Dalam teks tentang pasar bebas dan perdagangan bebas, apa yang diibaratkan sebagai tangan yang kelihatan?

KUTIPAN BACAAN -

# # #

Diskusi tentang perdagangan
bebas sebenarnya didasarkan atas asumsi "pasar bebas" (free market).
Karena dianut prinsip pasar bebas, maka dianut pula perdagangan bebas. Yang
satu di tingkat individual, yang kedua di tingkat negara. Adam Smith, walaupun
tujuan terakhirnya adalah bicara tentang perdagangan bebas, dia menyediakan
cukup alinea untuk pasar bebas.
Smith memahami individu
mengadakan tukar-menukar barang (exchange) dalam sebuah arena yang tidak
dicampuri oleh negara. Artinya, negara tidak mengatur apa yang harus dijual dan
apa yang harus dibeli. Atas dasar kebutuhan seorang individu akan menentukan
apa yang dijual dan apa yang dibeli. Individu itu rasional, tahu betul apa
"kepentingan pribadinya" (self-interest).Seorang konsumen tidak akan
membeli terlalu banyak, demikian pula seorang produsen tidak akan menjual
terlalu banyak. Dengan demikian masyarakat tidak akan mengalami kekurangan atau
kelebihan. Ada sebuah "tangan tak kelihatan" (invisible hand),
katanya, yang membimbing semua ini. Pasti tangan tak kelihatan bukan negara
(negara diibaratkan sebagai tangan yang kelihatan!).

# # #

CUPLIKAN DATA -
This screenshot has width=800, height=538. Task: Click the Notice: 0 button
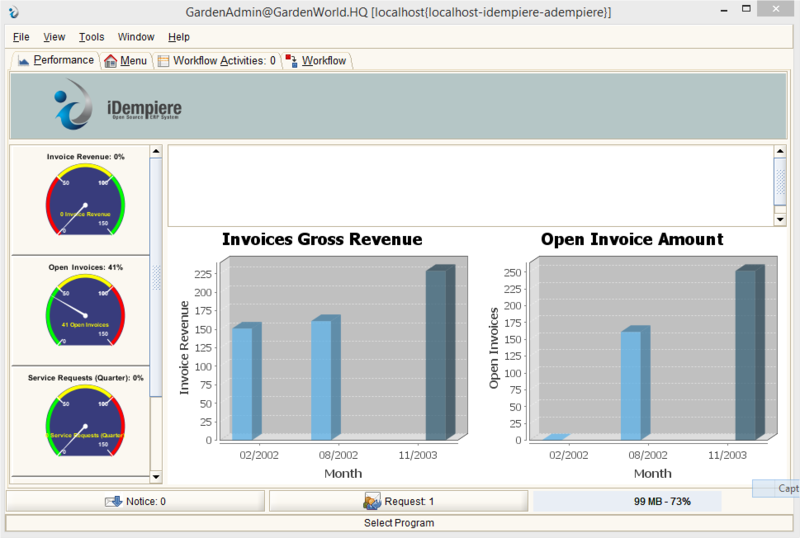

# # #

HASIL JAWABAN - Negara diibaratkan sebagai tangan yang kelihatan.